= Information shown =

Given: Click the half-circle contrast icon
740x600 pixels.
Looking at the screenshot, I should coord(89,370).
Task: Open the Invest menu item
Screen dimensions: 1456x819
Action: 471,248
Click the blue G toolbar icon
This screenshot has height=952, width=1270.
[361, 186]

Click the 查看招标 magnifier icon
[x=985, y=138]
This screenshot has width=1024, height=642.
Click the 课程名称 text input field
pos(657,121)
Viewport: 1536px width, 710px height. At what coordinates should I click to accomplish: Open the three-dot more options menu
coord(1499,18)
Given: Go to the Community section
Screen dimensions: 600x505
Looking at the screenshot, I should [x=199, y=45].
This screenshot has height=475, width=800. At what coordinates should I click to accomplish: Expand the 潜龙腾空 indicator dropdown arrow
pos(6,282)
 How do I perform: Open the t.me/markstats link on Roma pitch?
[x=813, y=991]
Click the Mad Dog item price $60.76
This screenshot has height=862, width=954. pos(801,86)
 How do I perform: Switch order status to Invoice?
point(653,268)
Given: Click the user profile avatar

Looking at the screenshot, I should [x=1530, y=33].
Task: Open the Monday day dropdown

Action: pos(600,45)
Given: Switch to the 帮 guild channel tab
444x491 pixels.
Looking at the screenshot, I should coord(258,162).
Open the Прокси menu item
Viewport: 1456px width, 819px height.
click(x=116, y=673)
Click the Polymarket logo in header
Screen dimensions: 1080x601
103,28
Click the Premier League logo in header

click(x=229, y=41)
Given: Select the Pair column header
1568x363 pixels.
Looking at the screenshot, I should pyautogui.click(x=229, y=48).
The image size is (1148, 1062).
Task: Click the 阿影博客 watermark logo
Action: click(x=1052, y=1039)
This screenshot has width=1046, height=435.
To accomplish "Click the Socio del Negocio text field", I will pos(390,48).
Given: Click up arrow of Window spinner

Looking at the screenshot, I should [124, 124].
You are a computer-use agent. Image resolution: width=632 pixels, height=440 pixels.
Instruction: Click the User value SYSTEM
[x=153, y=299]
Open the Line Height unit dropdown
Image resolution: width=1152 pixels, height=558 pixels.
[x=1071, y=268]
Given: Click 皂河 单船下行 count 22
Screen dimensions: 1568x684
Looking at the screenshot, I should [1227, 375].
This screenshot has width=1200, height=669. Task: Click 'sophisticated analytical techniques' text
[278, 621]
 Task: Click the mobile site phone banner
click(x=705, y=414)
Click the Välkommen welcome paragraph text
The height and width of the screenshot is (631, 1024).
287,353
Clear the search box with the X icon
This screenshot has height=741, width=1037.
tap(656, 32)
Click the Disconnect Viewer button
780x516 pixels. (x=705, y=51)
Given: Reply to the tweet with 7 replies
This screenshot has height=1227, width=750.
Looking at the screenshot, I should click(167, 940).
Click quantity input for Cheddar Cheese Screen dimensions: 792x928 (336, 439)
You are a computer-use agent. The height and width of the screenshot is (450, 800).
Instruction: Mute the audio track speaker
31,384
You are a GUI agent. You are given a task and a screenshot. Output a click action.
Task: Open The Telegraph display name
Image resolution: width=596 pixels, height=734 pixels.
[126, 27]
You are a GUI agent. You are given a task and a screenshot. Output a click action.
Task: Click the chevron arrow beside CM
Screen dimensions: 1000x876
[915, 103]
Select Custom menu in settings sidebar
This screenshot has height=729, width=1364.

= About this exercise =
In the entries above, restate word for word the lines between the one holding "This screenshot has width=1024, height=642." and the one holding "Given: Switch to the 帮 guild channel tab", inclusive, and nothing besides.

= Completed exercise =
This screenshot has width=1024, height=642.
Click the 课程名称 text input field
pos(657,121)
Viewport: 1536px width, 710px height. At what coordinates should I click to accomplish: Open the three-dot more options menu
coord(1499,18)
Given: Go to the Community section
Screen dimensions: 600x505
Looking at the screenshot, I should [x=199, y=45].
This screenshot has height=475, width=800. At what coordinates should I click to accomplish: Expand the 潜龙腾空 indicator dropdown arrow
pos(6,282)
 How do I perform: Open the t.me/markstats link on Roma pitch?
[x=813, y=991]
Click the Mad Dog item price $60.76
This screenshot has height=862, width=954. pos(801,86)
 How do I perform: Switch order status to Invoice?
point(653,268)
Given: Click the user profile avatar

Looking at the screenshot, I should [x=1530, y=33].
Task: Open the Monday day dropdown

Action: pos(600,45)
Given: Switch to the 帮 guild channel tab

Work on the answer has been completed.